England's "Northern Soul" music scene of the 1970s is re-created in Elaine Constantine's long-aborning first feature.

The working-class “Northern Soul” milieu of England’s 1970s, which seeded much of U.K. music and culture, is recreated in Elaine Constantine’s long-aborning first feature. Her slender story about a few young lives dancing and drugging in step with the times just about glues pic together without quite making it memorable. But the convincing atmosphere, performances and soundtrack of vintage Yank R&B obscurities make this an enjoyable throwback to a scene whose influence if not its fame eventually traveled far. A modest sleeper success in its British run last year, it opens limited in the U.S. on Oct. 2, with prospects for further niche theatrical release in other markets; home format sales should extend a bit further.
In 1974 Manchester, things are bleak. Flower Power has wilted, punk is still a long ways off and English miserabilism pervades the gritty urban landscape.

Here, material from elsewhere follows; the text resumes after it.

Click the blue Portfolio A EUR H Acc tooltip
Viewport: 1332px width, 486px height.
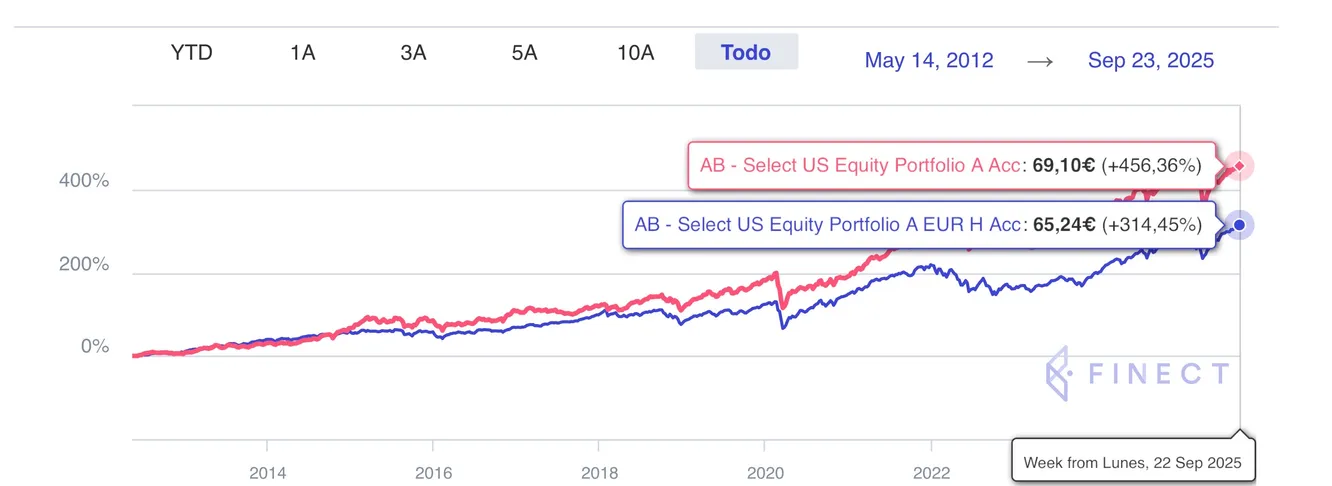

Doing his best to embody it is teenager John (Elliot James Langridge), an unhappy only-child who’s considered a social misfit even by his parents (Christian McKay, Lisa Stansfield). When they goad him into checking out the local youth center, he is impressed by the bluster and flash dance moves of hitherto unmet schoolmate Matt (Joshua Whitehouse), seemingly the area’s only evangelist for Northern Soul, a late-’60s-born regional fetishization of American soul sides, the more obscure the better. (Motown is way too populist for these fanatics.)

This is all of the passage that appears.